# Paying people for sales



## mikewhite85 (Apr 26, 2012)

I have a climber who has done a little sales in the past with another company. He definitely has the skills though is not as familiar with the trees and landscape around here (recently moved from Chicago to LA about 4 months ago) and I am working on getting him his CA in the next few months. 

I pay him 17/hr for climbing. How do you guys figure on sending out guys to do estimates? Should I just pay him the same rate under a diff workers comp class? Do you figure on commission as well? 

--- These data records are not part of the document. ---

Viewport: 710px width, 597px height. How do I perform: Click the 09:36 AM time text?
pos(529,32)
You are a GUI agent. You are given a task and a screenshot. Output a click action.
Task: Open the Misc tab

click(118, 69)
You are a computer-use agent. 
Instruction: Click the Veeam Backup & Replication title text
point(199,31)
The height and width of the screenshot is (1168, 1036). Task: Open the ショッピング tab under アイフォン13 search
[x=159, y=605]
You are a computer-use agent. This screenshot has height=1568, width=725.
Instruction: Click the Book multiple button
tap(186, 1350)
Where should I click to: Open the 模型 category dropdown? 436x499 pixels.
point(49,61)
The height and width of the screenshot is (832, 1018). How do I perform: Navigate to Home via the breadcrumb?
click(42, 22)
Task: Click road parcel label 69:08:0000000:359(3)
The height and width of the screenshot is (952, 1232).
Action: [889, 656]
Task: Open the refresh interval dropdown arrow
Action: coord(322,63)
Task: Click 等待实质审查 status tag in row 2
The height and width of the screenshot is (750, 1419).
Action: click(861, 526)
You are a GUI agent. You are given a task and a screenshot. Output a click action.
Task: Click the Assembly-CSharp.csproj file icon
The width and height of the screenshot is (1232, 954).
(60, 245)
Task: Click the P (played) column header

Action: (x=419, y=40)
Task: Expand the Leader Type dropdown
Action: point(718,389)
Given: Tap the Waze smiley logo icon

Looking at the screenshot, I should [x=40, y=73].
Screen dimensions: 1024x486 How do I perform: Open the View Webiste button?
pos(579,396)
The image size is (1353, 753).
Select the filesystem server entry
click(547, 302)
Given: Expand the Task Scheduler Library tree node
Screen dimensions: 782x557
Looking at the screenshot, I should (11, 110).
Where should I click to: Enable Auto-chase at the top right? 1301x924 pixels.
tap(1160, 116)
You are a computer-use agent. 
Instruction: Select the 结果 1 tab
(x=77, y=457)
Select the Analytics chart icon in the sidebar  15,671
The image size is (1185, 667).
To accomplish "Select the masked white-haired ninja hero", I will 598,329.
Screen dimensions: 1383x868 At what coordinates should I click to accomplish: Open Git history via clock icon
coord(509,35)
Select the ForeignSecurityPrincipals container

I wish I could do all the sales myself but I probably only go to 15-25% of my calls. The rest get ignored as I am working on my masters and just can't make it out to them. It would be nice to have someone I trust doing the rest.


----------



## no tree to big (May 7, 2012)

not with the co I'm with now (they have 3 estimators and a 4th office jockey can go if necessary) but the co I worked for for like a day before I got a call from the one I'm with now. what they did was had one part time estimator then it was setup so if there was an estimate far away or he couldn't get to it there were I think 3 other guys the owner would trust to do estimates they each lived in different directions so he would give it to the guy that lived closest you would get your hourly rate and a small gas allowance plus you got 10%. anybody could sell a job as long as it was along the guide lines for co pricing and you'd get the 10%. But that co was the most expensive co in the Chicago area


----------